Joseph Millar is New Zealand's fastest man, although the Tauranga sprinter will have to move even quicker if he is to gather up enough to cash to get himself across the Tasman to take on Aussie's best.
Millar, 20, won a sensational sprint double at the New Zealand track and field championships at Waitakere at the weekend and has now set his sights on exporting his talents to the Australian champs in Melbourne from April 13-15 in a bid to lower his new best time of 10.36s for the 100m.
Millar's 100m into a slight headwind was the fourth fastest ever by a New Zealander as he cruised to victory from Isaac Tatoa (10.55) and three-time defending champion Carl Van Der Speck (10.57).
He went on to collect another three golds, winning the sprint double with a 200m time of 21.74s, as well as the M20 4x100m and 4x400m relay with the Waikato-Bay of Plenty team.
Millar's training partner Kodi Harman (10.56) won the 100m by half-a-second, lowering his PB in the process, but twinged his hamstring in the 4x100m relay, pulling out of his Sunday events which included the 4x400m relay and 200m. Tauranga's Michael Goldie (22.98) won bronze in the 200m.
Millar is keen for a tilt at Australia's top sprinting talent but will have to pull together sufficient cash in the next two weeks to get there.
"Hopefully, I'll sort some stuff out because the fastest time in Australia this season is 10.35s so I'm fairly confident I can go over there and medal, maybe even pull something spectacular out and win it," he said.
Millar eclipsed coach Todd Blythe's best 100m time of 10.53s set in 1993 as a 17-year-old and was still buzzing yesterday at his weekend exploits, with the double gold particularly satisfying after he fought back from a potentially career-ending spine injury last year, ignoring Athletics NZ's high performance treatment plan and working with Dr Pat Wigley at Tauranga's CNS (physio and chiropractic) Clinic.

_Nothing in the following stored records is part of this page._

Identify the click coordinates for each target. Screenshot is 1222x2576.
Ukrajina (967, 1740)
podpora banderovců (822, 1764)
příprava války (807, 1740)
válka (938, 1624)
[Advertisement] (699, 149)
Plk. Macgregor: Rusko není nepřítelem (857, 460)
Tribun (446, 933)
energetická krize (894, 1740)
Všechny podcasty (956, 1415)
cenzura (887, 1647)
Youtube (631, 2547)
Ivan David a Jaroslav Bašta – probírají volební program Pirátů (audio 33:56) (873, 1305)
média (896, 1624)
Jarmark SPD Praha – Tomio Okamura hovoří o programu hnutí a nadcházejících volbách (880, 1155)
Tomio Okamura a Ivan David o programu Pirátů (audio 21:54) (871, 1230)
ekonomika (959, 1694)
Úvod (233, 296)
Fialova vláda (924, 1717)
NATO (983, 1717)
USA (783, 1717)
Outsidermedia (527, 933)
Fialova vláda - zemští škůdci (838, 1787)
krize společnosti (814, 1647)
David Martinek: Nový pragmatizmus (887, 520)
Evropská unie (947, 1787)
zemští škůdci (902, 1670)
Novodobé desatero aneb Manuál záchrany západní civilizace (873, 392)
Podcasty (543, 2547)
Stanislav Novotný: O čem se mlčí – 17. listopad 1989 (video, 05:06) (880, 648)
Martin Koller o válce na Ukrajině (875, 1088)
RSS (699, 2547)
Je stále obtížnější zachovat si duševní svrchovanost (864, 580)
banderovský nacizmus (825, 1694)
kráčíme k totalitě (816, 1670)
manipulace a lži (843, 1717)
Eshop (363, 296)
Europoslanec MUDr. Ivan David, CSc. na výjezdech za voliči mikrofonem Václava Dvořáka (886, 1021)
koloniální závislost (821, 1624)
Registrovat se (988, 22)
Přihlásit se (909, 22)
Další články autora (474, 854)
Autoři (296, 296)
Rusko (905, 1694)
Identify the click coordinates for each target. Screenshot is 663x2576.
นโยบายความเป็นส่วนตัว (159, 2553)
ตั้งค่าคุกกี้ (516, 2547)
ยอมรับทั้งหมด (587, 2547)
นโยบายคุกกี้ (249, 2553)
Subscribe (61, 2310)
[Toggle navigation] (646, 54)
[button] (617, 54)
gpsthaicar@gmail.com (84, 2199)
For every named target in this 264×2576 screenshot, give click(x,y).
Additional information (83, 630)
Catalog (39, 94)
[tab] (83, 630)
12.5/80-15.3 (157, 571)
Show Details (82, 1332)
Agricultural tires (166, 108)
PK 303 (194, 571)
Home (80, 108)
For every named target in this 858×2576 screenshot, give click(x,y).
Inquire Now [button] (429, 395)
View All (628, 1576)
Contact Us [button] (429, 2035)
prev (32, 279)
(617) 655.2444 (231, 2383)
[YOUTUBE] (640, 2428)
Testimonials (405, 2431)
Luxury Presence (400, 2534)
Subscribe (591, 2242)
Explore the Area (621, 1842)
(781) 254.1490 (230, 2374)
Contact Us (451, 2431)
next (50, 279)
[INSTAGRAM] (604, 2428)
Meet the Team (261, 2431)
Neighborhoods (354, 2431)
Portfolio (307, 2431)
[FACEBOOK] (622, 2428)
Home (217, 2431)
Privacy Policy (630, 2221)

Wigley was in Auckland to watch his athlete and Millar reckons he may have detected the hint of a tear after the 100m final.
"I've never seen him so excited. Pat tells me and Kodi he prefers to celebrate the small successes in training rather than wins but I'm pretty sure he's changed his mind."
Everything clicked for Millar in his first senior men's 100m national final. Tatoa is a renowned fast starter, leading Millar through the opening 70-80m almost without fail in their previous races, but Millar had his number at Waitakere and hit the front after 60m before the boosters went on.
The 200m was more of a battle, with rain and a strong head wind, and at times Millar said it felt as though he wasn't moving at all. While bagging the double was personally satisfying, it also silenced a few doubters at Athletics NZ who'd been trying to encourage the former Aquinas College student to ditch the sprints and become a 400m specialist.
"There was a thought that maybe I should even move into the 800m if I was really serious about sticking around in athletics because I'd never do anything special in 100m - and that came from the top of the high performance unit. But I ignored all that and stuck to my guns and at the moment I don't want to be a 400m runner."
Although he's still a way off the Olympic qualifying mark of 10.21, his 100m time was just outside the world champs qualifying mark but inside the cutoff for the next Commonwealth Games in Glasgow.
Tauranga Olympic prospect Brent Newdick won three gold medals in quick succession at Waitakere, showing he's more than capable of going head-to-head with the nation's best in his favoured individual events.
After easily retaining his 110m hurdles crown, Newdick, 26, had to share honours after a lengthy jump-off with junior Nicholas Southgate in the pole vault and snuck through to claim the long jump title by 1cm (7.17m) in terrible conditions on his final attempt.
Add a 44.17m fifth placing in the discus and a useful 49.59s 400m heat the previous night, and the Commonwealth Games silver medallist can feel well pleased with his weekend efforts, despite dashing from one end of the stadium to the other to juggle disciplines.
Newdick, entered for the shot and javelin on Sunday, has already qualified for the London Olympics with 8114 points at Gotzis, Austria, last May and believes he is well on track to better that this year.
And Tauranga Ramblers were celebrating further success when veteran walker Scott Nelson, 15 years after capturing his fifth national 20km walk title, won another, outstriding his opposition over a 1km road course.
Nelson, 42, is based in Geelong and won in a time 15 minutes slower than his meet record, set in 1995. But the competitive fire that, at his peak, carried him to the 1996 Atlanta Olympics had returned.
"I came back to the sport for a couple of reasons," he said. "My kids have got old enough that I can go training again and I needed to get fit for my own health, because I had got very fat and very unhealthy." His performances, gold medals over 20km and 3000m on the track, have convinced him he still has what it takes to compete internationally.